Director, Division of Preparedness and Emerging Infections
Margaret (Peggy) Honein, PhD, MPH
Margaret (Peggy) Honein, PhD, MPH, is the director of the Division of Preparedness and Emerging Infections (DPEI) in the National Center for Emerging and Zoonotic Infectious Diseases. DPEI works to build and strengthen public health capacity by enhancing the ability of CDC and its public health partners to prepare for, prevent, and respond to infectious diseases, including outbreaks, bioterrorism, and other public health emergencies. Prior to joining DPEI, Dr. Honein was the director of the Division of Birth Defects and Infant Disorders within the National Center on Birth Defects and Developmental Disabilities.
Dr. Honein has served in crucial leadership roles in numerous public health emergency responses, including those for H1N1 influenza, Zika, COVID-19, and mpox. During the COVID-19 Response, she led creation of a scientific unit to support collaboration and rapid data collection that directly informed public health action and updates to CDC guidance throughout the pandemic. She also spearheaded the establishment of a task force dedicated to supporting public health departments across the nation, including establishing dedicated points of contact for each jurisdiction.
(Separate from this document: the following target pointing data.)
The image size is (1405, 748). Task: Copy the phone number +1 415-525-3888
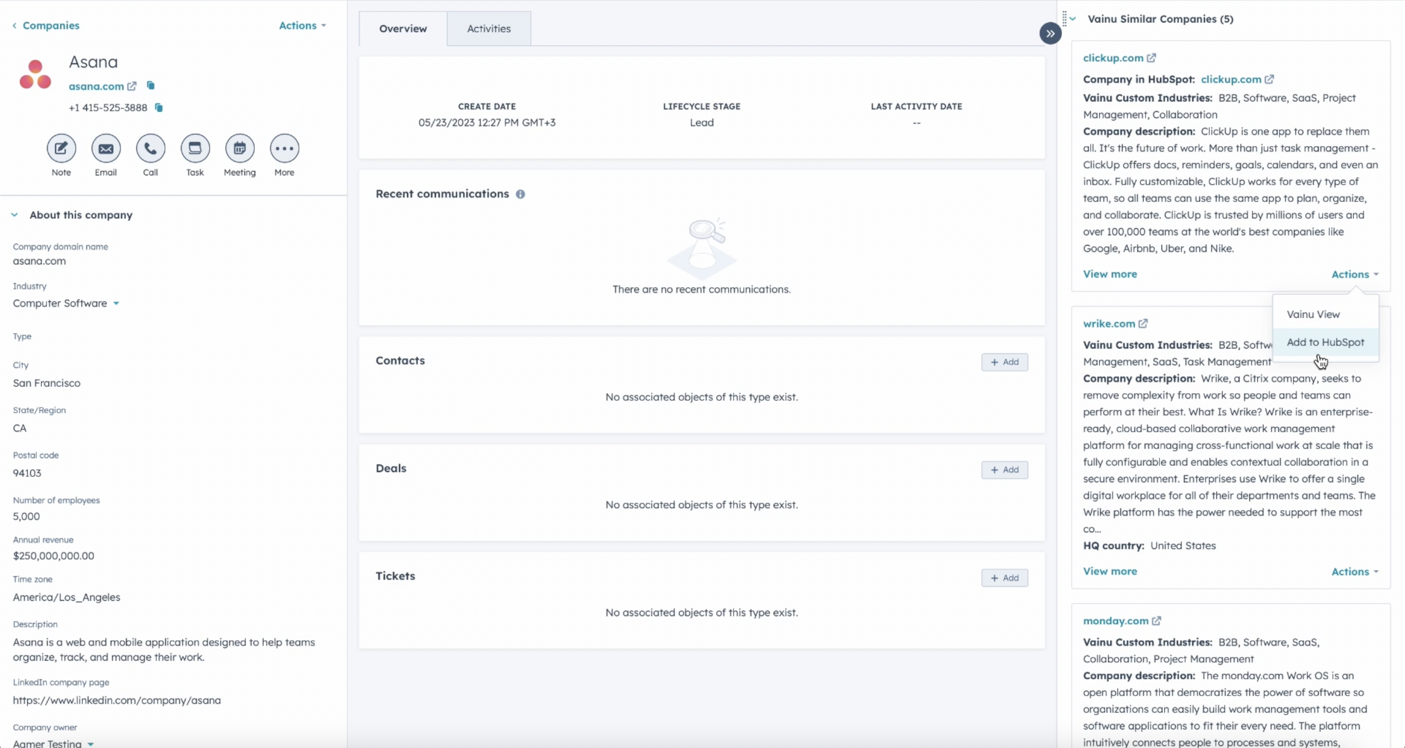point(159,107)
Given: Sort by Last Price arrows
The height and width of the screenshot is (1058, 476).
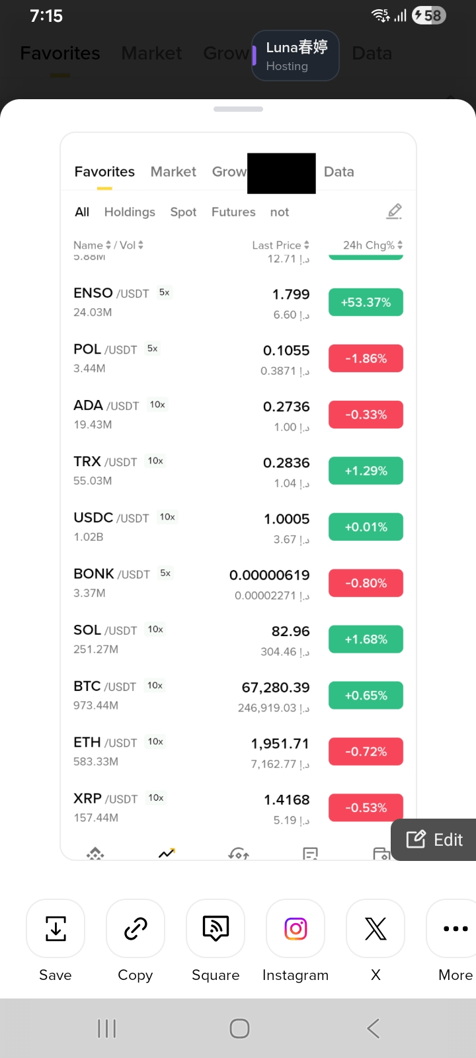Looking at the screenshot, I should 307,245.
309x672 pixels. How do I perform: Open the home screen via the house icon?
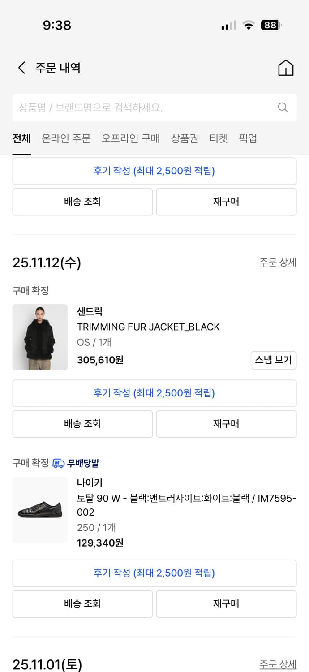pyautogui.click(x=286, y=68)
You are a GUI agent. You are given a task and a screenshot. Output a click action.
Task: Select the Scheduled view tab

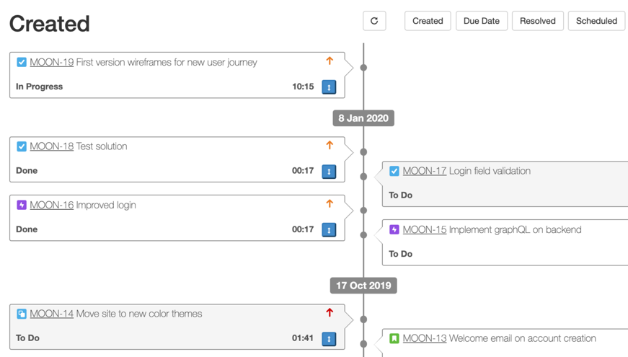[x=596, y=21]
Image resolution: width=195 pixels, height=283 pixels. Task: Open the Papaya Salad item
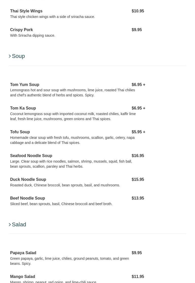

Dr. Honein has co-authored more than 200 publications on emerging infectious diseases as well as maternal and child health. She has led or contributed to the development of public health science agendas in multiple emergency responses to focus public health efforts on the most pressing questions needed to inform action. She is the recipient of multiple awards, including a Samuel J. Heyman Service to America Medal (Science and Environment) in 2018 and the CDC Director’s Award for Public Health Impact in 2021.
Dr. Honein joined CDC in 1997 as an Epidemic Intelligence Service Officer. She earned a Bachelor of Science degree in biology from the University of California, Riverside in 1986, a Master of Public Health from the University of California, Los Angeles (UCLA) in 1992, and a PhD in epidemiology from UCLA in 1995.